Filed under Books, Charles Dickens, Our Mutual Friend

5 responses to “Reading in Parts, by Luisa Calè

  1. cwaters1960

    Luisa aptly notes the ‘ephemeral paratext of advertisements’ that captures each instalment’s place in the marketplace’. And what a fascinating collection of advertisements we have here! The inclusion of an advertising supplement bound in with the instalment and named for the novel with which it appeared – such as the ‘Our Mutual Friend Advertiser’ – was of course a regular feature in the monthly parts of those novels Dickens serialised in this format. But the proportion of the part taken up by the advertisements in this first monthly issue of Our Mutual Friend was new. The 32-page Advertiser takes up as much space as the letterpress of the novel, which is itself followed by another 36 pages of advertisements – some of them tipped-in slips or flyers – not to mention the advertisements that appear inside the cover wrappers.
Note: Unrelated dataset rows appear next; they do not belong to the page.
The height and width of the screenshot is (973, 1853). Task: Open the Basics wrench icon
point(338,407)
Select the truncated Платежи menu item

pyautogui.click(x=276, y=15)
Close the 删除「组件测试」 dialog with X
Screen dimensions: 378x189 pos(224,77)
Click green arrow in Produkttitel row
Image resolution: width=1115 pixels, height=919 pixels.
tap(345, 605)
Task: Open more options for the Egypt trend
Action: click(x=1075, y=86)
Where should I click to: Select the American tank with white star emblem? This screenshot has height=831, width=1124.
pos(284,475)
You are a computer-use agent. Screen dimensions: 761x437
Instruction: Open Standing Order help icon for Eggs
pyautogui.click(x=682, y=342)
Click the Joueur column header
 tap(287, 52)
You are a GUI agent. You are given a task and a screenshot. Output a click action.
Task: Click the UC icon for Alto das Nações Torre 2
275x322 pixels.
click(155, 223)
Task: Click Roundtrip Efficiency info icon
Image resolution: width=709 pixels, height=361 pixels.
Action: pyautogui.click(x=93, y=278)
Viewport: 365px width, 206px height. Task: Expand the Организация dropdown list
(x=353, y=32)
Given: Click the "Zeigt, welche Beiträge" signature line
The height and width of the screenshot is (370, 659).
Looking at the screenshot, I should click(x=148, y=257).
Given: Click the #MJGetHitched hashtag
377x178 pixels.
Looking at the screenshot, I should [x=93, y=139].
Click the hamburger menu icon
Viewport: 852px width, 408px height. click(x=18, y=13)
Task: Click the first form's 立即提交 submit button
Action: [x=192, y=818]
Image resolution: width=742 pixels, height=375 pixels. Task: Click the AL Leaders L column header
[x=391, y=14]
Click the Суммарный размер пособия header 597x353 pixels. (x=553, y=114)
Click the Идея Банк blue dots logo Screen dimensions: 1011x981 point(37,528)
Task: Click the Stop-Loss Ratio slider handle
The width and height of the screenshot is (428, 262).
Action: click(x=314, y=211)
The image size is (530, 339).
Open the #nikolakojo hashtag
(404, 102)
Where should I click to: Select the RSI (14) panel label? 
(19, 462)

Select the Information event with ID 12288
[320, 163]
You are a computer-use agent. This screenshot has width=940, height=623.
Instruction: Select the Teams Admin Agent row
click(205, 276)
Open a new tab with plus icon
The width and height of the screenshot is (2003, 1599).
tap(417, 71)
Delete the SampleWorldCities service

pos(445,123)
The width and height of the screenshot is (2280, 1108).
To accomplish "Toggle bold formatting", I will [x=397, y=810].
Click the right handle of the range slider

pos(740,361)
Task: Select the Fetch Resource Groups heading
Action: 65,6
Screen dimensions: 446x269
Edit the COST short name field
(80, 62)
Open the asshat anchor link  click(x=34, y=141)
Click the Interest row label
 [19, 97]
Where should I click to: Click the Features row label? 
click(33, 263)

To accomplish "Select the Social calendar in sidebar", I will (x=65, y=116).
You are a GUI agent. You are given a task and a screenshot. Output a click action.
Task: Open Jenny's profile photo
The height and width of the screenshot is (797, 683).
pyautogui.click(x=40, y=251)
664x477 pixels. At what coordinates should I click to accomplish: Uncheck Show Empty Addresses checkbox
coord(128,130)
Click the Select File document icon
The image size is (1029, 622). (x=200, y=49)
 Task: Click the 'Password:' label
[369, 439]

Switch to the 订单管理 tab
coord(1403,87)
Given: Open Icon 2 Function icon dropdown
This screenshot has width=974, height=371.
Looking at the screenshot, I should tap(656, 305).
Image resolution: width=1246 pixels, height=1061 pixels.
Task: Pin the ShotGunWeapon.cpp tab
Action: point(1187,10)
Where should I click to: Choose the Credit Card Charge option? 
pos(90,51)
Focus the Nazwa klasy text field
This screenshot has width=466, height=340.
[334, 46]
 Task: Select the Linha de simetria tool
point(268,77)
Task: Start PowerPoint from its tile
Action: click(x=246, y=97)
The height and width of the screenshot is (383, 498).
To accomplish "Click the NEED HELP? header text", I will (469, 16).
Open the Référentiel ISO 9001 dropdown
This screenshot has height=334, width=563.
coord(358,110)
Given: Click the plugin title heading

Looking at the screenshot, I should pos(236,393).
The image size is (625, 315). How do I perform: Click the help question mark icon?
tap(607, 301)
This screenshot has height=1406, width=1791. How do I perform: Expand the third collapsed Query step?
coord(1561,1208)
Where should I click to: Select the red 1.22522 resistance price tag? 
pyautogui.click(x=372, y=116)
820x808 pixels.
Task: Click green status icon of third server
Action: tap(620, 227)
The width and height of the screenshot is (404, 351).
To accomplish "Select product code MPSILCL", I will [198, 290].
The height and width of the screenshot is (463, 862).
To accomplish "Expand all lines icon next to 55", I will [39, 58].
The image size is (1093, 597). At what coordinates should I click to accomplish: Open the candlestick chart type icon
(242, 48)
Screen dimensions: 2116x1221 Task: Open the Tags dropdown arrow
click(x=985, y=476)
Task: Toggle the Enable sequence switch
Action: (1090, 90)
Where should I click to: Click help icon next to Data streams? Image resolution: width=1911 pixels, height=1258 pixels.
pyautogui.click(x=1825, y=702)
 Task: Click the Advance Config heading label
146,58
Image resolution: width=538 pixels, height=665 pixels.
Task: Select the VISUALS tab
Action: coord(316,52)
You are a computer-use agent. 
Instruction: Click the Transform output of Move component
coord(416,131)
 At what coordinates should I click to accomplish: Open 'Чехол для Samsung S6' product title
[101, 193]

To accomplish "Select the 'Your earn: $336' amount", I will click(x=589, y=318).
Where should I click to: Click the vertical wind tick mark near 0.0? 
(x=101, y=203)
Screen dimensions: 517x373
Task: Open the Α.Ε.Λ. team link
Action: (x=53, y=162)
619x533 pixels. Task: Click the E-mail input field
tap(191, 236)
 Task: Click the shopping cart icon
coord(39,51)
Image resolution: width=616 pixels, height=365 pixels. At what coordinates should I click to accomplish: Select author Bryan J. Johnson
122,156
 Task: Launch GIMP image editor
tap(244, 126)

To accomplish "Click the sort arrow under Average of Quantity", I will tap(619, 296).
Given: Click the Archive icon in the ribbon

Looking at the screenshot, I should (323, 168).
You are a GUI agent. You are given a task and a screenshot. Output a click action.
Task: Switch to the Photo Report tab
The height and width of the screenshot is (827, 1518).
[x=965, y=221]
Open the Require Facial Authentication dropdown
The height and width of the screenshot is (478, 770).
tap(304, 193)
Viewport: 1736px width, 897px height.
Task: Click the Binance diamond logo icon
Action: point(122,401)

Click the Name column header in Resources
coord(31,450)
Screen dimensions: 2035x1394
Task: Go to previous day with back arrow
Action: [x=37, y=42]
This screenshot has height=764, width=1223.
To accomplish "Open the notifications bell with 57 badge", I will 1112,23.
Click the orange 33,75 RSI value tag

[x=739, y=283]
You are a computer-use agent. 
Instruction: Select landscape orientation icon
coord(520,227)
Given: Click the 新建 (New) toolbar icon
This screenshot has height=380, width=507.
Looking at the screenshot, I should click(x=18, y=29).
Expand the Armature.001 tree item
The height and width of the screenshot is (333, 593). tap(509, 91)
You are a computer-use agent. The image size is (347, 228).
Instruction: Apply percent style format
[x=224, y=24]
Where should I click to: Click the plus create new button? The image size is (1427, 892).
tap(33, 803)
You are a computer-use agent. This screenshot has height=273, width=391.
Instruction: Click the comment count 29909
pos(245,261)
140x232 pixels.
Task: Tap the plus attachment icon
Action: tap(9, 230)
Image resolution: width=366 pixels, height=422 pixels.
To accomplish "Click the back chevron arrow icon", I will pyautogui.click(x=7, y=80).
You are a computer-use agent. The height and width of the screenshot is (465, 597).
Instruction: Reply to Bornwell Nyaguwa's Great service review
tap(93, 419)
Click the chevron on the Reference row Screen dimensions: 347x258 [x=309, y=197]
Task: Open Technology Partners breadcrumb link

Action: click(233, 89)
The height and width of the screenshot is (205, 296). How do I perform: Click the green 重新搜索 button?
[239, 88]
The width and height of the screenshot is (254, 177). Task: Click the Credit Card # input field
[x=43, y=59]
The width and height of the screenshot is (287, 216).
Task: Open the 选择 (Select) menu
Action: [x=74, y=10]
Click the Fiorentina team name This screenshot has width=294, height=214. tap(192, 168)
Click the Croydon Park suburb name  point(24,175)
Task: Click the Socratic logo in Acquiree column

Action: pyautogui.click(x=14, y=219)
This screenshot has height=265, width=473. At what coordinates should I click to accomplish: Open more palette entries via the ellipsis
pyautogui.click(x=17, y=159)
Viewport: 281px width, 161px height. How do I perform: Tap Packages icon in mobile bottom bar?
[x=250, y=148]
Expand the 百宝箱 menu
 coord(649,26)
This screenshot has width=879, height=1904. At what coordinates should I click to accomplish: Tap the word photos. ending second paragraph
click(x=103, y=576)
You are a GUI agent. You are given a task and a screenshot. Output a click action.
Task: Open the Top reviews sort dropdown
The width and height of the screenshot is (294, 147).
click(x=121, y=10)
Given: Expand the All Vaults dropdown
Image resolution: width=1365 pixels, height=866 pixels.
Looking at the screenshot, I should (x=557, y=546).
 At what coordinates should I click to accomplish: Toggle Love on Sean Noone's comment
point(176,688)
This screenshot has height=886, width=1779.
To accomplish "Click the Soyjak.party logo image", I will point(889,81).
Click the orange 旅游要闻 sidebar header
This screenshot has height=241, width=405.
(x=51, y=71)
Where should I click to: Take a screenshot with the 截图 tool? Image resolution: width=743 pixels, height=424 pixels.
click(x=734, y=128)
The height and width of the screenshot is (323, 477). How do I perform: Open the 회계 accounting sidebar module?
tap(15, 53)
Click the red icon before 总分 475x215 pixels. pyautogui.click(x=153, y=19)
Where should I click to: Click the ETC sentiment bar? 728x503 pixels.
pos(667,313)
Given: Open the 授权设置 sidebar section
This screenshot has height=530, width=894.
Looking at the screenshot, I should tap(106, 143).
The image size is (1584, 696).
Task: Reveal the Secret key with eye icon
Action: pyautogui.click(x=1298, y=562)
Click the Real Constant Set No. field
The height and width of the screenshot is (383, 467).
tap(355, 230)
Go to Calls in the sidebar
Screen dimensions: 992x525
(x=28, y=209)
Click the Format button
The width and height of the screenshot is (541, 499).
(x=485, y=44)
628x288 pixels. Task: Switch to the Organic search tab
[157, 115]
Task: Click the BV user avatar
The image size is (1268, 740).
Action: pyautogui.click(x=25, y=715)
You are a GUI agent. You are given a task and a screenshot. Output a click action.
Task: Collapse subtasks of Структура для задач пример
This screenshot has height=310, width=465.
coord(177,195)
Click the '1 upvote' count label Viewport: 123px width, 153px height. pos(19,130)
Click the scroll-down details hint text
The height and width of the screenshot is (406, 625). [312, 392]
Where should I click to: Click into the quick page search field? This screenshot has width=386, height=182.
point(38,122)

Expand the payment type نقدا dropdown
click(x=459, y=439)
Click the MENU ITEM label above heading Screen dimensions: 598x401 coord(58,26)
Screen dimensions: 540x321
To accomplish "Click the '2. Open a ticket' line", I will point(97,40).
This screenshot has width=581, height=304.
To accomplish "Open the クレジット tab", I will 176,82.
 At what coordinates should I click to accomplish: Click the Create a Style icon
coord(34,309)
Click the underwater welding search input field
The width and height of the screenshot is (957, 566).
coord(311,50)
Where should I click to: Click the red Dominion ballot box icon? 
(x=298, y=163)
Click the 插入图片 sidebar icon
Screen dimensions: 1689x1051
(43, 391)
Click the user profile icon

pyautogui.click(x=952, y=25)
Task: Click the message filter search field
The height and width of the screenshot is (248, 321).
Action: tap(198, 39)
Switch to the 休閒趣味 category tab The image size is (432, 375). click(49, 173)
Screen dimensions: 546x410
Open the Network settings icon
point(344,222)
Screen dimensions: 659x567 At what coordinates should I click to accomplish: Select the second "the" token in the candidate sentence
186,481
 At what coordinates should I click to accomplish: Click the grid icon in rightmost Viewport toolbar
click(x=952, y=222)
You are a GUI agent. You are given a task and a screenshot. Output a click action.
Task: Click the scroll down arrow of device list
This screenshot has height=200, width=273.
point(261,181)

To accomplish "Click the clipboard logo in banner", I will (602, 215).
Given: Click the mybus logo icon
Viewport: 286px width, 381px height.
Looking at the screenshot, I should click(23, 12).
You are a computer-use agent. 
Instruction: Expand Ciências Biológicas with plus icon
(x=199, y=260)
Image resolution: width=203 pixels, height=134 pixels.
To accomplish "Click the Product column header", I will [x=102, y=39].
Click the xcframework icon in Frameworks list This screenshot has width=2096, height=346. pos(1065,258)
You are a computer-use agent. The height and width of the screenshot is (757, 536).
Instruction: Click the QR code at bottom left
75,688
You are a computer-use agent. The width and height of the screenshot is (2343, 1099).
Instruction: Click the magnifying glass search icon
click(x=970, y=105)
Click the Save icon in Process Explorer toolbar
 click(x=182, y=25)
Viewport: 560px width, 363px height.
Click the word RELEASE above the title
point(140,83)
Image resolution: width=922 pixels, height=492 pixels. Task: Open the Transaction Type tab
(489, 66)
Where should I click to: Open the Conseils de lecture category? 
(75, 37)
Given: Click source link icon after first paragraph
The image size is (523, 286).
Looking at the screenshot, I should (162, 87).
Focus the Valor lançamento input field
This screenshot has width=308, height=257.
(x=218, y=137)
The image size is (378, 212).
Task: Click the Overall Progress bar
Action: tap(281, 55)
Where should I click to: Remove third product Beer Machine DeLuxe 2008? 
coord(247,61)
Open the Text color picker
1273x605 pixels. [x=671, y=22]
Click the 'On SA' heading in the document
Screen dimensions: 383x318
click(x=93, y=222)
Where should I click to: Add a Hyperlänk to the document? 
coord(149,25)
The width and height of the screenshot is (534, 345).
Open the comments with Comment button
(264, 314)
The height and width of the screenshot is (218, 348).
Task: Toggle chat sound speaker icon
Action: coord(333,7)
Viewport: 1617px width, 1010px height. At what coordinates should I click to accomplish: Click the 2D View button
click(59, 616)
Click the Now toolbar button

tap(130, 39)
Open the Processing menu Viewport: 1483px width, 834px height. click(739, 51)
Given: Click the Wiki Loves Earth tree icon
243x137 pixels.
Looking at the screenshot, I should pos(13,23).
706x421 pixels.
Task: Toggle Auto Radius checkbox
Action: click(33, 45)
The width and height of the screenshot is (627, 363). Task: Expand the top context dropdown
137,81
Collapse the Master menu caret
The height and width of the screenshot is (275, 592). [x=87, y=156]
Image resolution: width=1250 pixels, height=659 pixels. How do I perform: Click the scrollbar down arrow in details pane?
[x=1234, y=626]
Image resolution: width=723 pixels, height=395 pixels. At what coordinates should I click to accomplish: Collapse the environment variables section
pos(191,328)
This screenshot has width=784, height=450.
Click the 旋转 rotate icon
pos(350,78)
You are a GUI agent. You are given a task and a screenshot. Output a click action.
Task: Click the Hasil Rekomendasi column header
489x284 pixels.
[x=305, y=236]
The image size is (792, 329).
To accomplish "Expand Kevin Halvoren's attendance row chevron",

No one could mistake the commercial basis of the world into which this novel was being launched.

    It’s fascinating to think about the kind of readers of Dickens’s novel that these advertisements would seem to be appealing to. Their appetite for reading matter is well catered for with numerous advertisements for every manner of publication in a wide variety of formats suited to all incomes: from the illuminated gift books, ‘every page richly printed in Gold and Colours, from Designs by Samuel Stanesby’, like The Floral Gift at 14s or 21s for morocco cover, to an eighth edition of Trollope’s Dr Thorne at 5s, down to the weekly issue of the Family Herald at 1d. Advertisements for crinolines that enable a lady to ‘throw herself into an armchair, pass to her stall at the Opera, or occupy a fourth seat in a carriage’ without inconveniencing herself or her neighbours suggest one group of female readers with certain pretensions to gentility, while other advertisements – extolling the virtues of Reckitt’s Diamond Blacklead, for example – suggest an appeal to the practical housewife concerned with domestic economy, but nevertheless susceptible to the guarantee of efficacy promised by its being ‘Used in the Palaces of the Queen and Prince of Wales’. Alongside advertisements for patent medicines (that Dickens himself satirised in his fiction and journalism), there are others for perfumes, lock-stitch sewing machines, opera glasses, expensive etchings of paintings by Turner, cattle feed and cocoa. In short, the paratextual advertisements introduce the reader of this first instalment to the rapidly expanding commodity culture of ‘these times of ours’ in a way that makes the revelation of the gruesome trade in corpses of the opening chapter all that more startling.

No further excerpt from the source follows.